In recent years, planetary science has seen a tremendous growth in new knowledge. Deposits of water ice exist at the Moon's poles. Discoveries on the surface of Mars point to an early warm wet climate, and perhaps conditions under which life could have emerged. Liquid methane rain falls on Saturn's moon Titan, creating rivers, lakes, and geologic landscapes with uncanny resemblances to Earth's. Vision and Voyages for Planetary Science in the Decade 2013-2022 surveys the current state of knowledge of the solar system and recommends a suite of planetary science flagship missions for the decade 2013-2022 that could provide a steady stream of important new discoveries about the solar system. Research priorities defined in the report were selected through a rigorous review that included input from five expert panels. NASA's highest priority large mission should be the Mars Astrobiology Explorer Cacher (MAX-C), a mission to Mars that could help determine whether the planet ever supported life and could also help answer questions about its geologic and climatic history. Other projects should include a mission to Jupiter's icy moon Europa and its subsurface ocean, and the Uranus Orbiter and Probe mission to investigate that planet's interior structure, atmosphere, and composition. For medium-size missions, Vision and Voyages for Planetary Science in the Decade 2013-2022 recommends that NASA select two new missions to be included in its New Frontiers program, which explores the solar system with frequent, mid-size spacecraft missions.

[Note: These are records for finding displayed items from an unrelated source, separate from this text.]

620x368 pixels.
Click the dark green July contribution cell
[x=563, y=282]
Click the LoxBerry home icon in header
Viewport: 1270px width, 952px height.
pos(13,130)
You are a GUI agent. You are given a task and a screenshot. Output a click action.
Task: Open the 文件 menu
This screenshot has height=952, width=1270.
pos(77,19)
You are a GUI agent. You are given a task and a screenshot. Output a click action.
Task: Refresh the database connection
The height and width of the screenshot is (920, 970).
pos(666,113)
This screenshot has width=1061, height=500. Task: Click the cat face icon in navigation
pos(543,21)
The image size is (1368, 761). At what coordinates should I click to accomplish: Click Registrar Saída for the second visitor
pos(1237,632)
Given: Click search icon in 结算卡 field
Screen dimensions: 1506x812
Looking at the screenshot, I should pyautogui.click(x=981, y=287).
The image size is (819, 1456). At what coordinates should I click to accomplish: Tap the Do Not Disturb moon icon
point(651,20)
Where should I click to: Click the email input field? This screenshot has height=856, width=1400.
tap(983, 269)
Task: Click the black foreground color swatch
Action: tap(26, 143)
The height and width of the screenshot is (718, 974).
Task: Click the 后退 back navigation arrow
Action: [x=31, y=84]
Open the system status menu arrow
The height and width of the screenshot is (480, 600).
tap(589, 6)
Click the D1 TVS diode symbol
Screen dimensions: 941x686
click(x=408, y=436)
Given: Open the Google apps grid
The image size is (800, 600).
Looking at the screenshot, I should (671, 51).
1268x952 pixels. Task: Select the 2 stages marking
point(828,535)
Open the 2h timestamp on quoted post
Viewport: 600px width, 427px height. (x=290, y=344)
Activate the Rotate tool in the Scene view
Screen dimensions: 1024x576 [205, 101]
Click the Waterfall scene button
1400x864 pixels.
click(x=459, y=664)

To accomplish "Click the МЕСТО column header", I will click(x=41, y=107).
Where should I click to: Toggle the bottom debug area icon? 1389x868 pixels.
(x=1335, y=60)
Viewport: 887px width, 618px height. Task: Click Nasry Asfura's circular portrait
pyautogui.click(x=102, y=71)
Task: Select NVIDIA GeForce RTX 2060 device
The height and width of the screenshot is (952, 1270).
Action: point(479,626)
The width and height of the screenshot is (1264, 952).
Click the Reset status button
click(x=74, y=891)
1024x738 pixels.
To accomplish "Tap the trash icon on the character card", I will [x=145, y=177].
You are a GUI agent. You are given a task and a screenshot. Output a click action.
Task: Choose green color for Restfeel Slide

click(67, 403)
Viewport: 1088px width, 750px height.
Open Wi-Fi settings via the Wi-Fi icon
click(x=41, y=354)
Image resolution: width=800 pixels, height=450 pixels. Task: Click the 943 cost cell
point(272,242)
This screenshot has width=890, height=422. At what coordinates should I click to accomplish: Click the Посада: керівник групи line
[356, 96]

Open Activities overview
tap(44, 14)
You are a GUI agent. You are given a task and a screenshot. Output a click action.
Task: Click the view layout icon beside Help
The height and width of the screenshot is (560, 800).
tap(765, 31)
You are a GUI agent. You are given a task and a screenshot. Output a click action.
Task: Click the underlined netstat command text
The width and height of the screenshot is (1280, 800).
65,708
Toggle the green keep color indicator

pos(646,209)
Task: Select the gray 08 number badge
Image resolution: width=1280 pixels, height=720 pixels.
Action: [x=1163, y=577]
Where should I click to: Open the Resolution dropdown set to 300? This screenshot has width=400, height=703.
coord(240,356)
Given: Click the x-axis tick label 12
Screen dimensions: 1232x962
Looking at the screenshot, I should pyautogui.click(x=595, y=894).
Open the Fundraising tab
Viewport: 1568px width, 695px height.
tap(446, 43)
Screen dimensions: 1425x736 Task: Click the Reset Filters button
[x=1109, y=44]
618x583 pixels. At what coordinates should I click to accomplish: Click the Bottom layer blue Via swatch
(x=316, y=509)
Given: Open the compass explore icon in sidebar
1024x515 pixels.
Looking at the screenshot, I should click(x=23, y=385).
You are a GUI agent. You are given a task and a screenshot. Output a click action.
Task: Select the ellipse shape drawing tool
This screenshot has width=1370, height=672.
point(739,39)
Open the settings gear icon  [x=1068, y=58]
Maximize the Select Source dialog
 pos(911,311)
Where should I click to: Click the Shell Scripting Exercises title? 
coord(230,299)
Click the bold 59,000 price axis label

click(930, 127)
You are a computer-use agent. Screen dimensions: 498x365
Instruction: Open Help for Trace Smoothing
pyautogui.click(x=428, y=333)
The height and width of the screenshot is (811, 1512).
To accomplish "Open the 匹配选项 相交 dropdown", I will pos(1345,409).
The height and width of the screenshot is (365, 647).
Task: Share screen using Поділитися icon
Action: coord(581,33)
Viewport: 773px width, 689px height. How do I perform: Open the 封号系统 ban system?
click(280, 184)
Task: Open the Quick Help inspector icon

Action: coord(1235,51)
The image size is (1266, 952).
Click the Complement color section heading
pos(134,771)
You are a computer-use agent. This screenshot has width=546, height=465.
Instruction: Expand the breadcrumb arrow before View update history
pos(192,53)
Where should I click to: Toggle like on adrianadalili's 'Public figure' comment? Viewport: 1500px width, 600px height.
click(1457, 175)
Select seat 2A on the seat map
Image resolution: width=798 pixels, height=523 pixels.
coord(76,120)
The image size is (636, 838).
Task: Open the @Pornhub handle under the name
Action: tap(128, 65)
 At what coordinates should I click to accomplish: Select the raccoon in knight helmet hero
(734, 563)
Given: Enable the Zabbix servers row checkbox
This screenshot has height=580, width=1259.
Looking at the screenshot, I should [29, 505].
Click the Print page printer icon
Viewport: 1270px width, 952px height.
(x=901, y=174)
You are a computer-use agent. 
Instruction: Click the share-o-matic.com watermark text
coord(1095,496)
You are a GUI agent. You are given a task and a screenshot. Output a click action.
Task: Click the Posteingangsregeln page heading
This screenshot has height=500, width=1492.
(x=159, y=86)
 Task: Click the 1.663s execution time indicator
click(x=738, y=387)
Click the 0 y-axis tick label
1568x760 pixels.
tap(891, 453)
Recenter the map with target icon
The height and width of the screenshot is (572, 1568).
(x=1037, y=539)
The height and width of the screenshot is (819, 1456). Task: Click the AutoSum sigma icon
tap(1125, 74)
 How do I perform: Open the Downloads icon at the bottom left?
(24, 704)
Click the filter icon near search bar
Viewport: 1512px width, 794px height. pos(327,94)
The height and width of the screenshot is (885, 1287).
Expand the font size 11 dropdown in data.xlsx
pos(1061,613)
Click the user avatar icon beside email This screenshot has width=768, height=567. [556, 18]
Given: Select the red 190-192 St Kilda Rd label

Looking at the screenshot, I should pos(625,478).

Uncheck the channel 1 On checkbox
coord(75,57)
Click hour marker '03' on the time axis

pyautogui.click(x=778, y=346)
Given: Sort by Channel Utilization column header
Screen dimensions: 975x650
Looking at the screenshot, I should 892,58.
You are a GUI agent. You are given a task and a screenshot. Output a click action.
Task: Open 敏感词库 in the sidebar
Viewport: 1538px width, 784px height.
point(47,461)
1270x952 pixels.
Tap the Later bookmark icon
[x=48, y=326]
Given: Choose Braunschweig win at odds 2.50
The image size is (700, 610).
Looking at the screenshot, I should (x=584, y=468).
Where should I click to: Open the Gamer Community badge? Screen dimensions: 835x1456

If NASA cannot stay within budget for any of these proposed flagship projects, it should focus on smaller, less expensive missions first. Vision and Voyages for Planetary Science in the Decade 2013-2022 suggests that the National Science Foundation expand its funding for existing laboratories and establish new facilities as needed. It also recommends that the program enlist the participation of international partners. This report is a vital resource for government agencies supporting space science, the planetary science community, and the public.